Record set below:
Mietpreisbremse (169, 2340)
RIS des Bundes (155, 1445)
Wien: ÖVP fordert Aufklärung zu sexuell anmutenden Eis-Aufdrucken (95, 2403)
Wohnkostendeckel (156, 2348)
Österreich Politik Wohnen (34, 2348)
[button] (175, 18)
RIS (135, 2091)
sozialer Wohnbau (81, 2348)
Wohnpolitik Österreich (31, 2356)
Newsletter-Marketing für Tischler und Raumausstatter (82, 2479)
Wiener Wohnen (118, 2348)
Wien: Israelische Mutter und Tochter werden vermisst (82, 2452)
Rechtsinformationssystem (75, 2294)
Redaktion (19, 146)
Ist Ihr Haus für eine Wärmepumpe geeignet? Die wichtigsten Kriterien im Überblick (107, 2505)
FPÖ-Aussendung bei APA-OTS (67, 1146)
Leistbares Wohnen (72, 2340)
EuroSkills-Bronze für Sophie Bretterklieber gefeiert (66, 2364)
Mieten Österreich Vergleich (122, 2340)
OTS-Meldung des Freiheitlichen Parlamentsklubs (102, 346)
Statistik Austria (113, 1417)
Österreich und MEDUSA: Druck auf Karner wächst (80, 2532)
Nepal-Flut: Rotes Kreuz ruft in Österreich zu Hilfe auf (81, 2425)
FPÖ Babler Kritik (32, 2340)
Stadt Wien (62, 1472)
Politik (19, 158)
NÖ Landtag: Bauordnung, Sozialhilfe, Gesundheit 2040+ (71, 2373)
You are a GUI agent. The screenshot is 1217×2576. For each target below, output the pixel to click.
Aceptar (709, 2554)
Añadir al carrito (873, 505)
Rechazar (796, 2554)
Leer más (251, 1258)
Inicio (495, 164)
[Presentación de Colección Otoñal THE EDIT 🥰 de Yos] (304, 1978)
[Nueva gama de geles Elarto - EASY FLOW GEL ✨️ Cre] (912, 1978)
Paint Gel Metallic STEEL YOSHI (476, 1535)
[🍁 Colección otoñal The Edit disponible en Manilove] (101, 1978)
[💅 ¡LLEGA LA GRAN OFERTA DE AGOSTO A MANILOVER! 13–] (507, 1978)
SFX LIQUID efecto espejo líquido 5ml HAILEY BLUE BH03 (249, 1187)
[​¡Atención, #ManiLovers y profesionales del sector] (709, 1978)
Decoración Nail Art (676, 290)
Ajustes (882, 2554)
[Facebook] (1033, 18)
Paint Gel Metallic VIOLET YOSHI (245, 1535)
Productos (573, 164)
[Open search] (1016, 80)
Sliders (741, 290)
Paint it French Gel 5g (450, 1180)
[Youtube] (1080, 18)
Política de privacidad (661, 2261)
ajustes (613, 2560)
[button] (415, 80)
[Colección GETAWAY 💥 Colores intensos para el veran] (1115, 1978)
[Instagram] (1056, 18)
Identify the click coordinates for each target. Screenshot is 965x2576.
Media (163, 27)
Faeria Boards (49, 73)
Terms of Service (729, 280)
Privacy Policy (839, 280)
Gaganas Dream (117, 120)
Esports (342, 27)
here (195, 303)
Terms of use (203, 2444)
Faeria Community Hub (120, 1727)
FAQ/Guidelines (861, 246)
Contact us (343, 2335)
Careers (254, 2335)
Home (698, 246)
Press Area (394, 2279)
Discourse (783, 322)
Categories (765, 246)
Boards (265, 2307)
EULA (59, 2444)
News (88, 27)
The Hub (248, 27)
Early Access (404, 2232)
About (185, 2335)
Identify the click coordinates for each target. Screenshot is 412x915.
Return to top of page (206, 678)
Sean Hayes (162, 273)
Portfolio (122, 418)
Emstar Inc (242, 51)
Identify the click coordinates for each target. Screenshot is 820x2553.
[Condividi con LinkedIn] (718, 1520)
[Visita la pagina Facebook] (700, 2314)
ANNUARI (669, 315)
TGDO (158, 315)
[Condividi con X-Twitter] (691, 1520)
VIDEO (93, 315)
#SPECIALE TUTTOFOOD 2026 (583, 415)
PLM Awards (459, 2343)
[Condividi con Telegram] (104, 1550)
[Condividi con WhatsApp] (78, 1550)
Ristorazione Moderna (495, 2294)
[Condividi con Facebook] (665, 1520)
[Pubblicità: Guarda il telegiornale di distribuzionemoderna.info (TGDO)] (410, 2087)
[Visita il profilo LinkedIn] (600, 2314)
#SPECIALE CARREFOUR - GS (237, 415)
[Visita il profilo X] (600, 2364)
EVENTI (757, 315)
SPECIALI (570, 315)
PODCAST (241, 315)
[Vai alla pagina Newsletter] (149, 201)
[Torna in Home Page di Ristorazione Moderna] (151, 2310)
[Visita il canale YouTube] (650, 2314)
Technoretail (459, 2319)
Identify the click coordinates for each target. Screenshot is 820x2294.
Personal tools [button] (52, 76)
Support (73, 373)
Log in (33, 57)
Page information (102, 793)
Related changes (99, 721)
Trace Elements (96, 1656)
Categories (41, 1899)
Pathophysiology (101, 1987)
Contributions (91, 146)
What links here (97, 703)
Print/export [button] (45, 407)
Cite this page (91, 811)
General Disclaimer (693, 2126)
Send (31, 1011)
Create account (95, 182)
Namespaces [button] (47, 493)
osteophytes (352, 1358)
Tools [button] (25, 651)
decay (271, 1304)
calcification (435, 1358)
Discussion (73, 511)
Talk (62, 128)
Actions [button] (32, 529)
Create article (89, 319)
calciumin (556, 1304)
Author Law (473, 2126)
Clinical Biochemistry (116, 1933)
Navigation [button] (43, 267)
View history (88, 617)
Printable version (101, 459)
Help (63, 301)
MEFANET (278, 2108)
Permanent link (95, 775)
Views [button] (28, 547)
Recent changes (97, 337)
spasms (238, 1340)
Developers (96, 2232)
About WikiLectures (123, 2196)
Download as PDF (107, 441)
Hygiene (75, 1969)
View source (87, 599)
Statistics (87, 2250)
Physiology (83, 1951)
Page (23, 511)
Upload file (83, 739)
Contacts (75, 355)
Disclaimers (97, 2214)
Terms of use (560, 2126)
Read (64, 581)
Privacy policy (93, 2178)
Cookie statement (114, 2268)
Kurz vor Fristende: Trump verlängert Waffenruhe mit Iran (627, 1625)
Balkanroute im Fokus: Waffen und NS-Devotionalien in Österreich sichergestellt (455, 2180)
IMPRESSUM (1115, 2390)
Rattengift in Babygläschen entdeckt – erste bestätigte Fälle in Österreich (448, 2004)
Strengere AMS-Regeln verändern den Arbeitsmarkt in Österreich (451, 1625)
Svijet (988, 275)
End of Record set.
Write out the data again in full. Match it exactly.

Mietpreisbremse (169, 2340)
RIS des Bundes (155, 1445)
Wien: ÖVP fordert Aufklärung zu sexuell anmutenden Eis-Aufdrucken (95, 2403)
Wohnkostendeckel (156, 2348)
Österreich Politik Wohnen (34, 2348)
[button] (175, 18)
RIS (135, 2091)
sozialer Wohnbau (81, 2348)
Wohnpolitik Österreich (31, 2356)
Newsletter-Marketing für Tischler und Raumausstatter (82, 2479)
Wiener Wohnen (118, 2348)
Wien: Israelische Mutter und Tochter werden vermisst (82, 2452)
Rechtsinformationssystem (75, 2294)
Redaktion (19, 146)
Ist Ihr Haus für eine Wärmepumpe geeignet? Die wichtigsten Kriterien im Überblick (107, 2505)
FPÖ-Aussendung bei APA-OTS (67, 1146)
Leistbares Wohnen (72, 2340)
EuroSkills-Bronze für Sophie Bretterklieber gefeiert (66, 2364)
Mieten Österreich Vergleich (122, 2340)
OTS-Meldung des Freiheitlichen Parlamentsklubs (102, 346)
Statistik Austria (113, 1417)
Österreich und MEDUSA: Druck auf Karner wächst (80, 2532)
Nepal-Flut: Rotes Kreuz ruft in Österreich zu Hilfe auf (81, 2425)
FPÖ Babler Kritik (32, 2340)
Stadt Wien (62, 1472)
Politik (19, 158)
NÖ Landtag: Bauordnung, Sozialhilfe, Gesundheit 2040+ (71, 2373)
You are a GUI agent. The screenshot is 1217×2576. For each target below, output the pixel to click.
Aceptar (709, 2554)
Añadir al carrito (873, 505)
Rechazar (796, 2554)
Leer más (251, 1258)
Inicio (495, 164)
[Presentación de Colección Otoñal THE EDIT 🥰 de Yos] (304, 1978)
[Nueva gama de geles Elarto - EASY FLOW GEL ✨️ Cre] (912, 1978)
Paint Gel Metallic STEEL YOSHI (476, 1535)
[🍁 Colección otoñal The Edit disponible en Manilove] (101, 1978)
[💅 ¡LLEGA LA GRAN OFERTA DE AGOSTO A MANILOVER! 13–] (507, 1978)
SFX LIQUID efecto espejo líquido 5ml HAILEY BLUE BH03 (249, 1187)
[​¡Atención, #ManiLovers y profesionales del sector] (709, 1978)
Decoración Nail Art (676, 290)
Ajustes (882, 2554)
[Facebook] (1033, 18)
Paint Gel Metallic VIOLET YOSHI (245, 1535)
Productos (573, 164)
[Open search] (1016, 80)
Sliders (741, 290)
Paint it French Gel 5g (450, 1180)
[Youtube] (1080, 18)
Política de privacidad (661, 2261)
ajustes (613, 2560)
[button] (415, 80)
[Colección GETAWAY 💥 Colores intensos para el veran] (1115, 1978)
[Instagram] (1056, 18)
Identify the click coordinates for each target. Screenshot is 965x2576.
Media (163, 27)
Faeria Boards (49, 73)
Terms of Service (729, 280)
Privacy Policy (839, 280)
Gaganas Dream (117, 120)
Esports (342, 27)
here (195, 303)
Terms of use (203, 2444)
Faeria Community Hub (120, 1727)
FAQ/Guidelines (861, 246)
Contact us (343, 2335)
Careers (254, 2335)
Home (698, 246)
Press Area (394, 2279)
Discourse (783, 322)
Categories (765, 246)
Boards (265, 2307)
EULA (59, 2444)
News (88, 27)
The Hub (248, 27)
Early Access (404, 2232)
About (185, 2335)
Identify the click coordinates for each target. Screenshot is 412x915.
Return to top of page (206, 678)
Sean Hayes (162, 273)
Portfolio (122, 418)
Emstar Inc (242, 51)
Identify the click coordinates for each target. Screenshot is 820x2553.
[Condividi con LinkedIn] (718, 1520)
[Visita la pagina Facebook] (700, 2314)
ANNUARI (669, 315)
TGDO (158, 315)
[Condividi con X-Twitter] (691, 1520)
VIDEO (93, 315)
#SPECIALE TUTTOFOOD 2026 (583, 415)
PLM Awards (459, 2343)
[Condividi con Telegram] (104, 1550)
[Condividi con WhatsApp] (78, 1550)
Ristorazione Moderna (495, 2294)
[Condividi con Facebook] (665, 1520)
[Pubblicità: Guarda il telegiornale di distribuzionemoderna.info (TGDO)] (410, 2087)
[Visita il profilo LinkedIn] (600, 2314)
#SPECIALE CARREFOUR - GS (237, 415)
[Visita il profilo X] (600, 2364)
EVENTI (757, 315)
SPECIALI (570, 315)
PODCAST (241, 315)
[Vai alla pagina Newsletter] (149, 201)
[Torna in Home Page di Ristorazione Moderna] (151, 2310)
[Visita il canale YouTube] (650, 2314)
Technoretail (459, 2319)
Identify the click coordinates for each target. Screenshot is 820x2294.
Personal tools [button] (52, 76)
Support (73, 373)
Log in (33, 57)
Page information (102, 793)
Related changes (99, 721)
Trace Elements (96, 1656)
Categories (41, 1899)
Pathophysiology (101, 1987)
Contributions (91, 146)
What links here (97, 703)
Print/export [button] (45, 407)
Cite this page (91, 811)
General Disclaimer (693, 2126)
Send (31, 1011)
Create account (95, 182)
Namespaces [button] (47, 493)
osteophytes (352, 1358)
Tools [button] (25, 651)
decay (271, 1304)
calcification (435, 1358)
Discussion (73, 511)
Talk (62, 128)
Actions [button] (32, 529)
Create article (89, 319)
calciumin (556, 1304)
Author Law (473, 2126)
Clinical Biochemistry (116, 1933)
Navigation [button] (43, 267)
View history (88, 617)
Printable version (101, 459)
Help (63, 301)
MEFANET (278, 2108)
Permanent link (95, 775)
Views [button] (28, 547)
Recent changes (97, 337)
spasms (238, 1340)
Developers (96, 2232)
About WikiLectures (123, 2196)
Download as PDF (107, 441)
Hygiene (75, 1969)
View source (87, 599)
Statistics (87, 2250)
Physiology (83, 1951)
Page (23, 511)
Upload file (83, 739)
Contacts (75, 355)
Disclaimers (97, 2214)
Terms of use (560, 2126)
Read (64, 581)
Privacy policy (93, 2178)
Cookie statement (114, 2268)
Kurz vor Fristende: Trump verlängert Waffenruhe mit Iran (627, 1625)
Balkanroute im Fokus: Waffen und NS-Devotionalien in Österreich sichergestellt (455, 2180)
IMPRESSUM (1115, 2390)
Rattengift in Babygläschen entdeckt – erste bestätigte Fälle in Österreich (448, 2004)
Strengere AMS-Regeln verändern den Arbeitsmarkt in Österreich (451, 1625)
Svijet (988, 275)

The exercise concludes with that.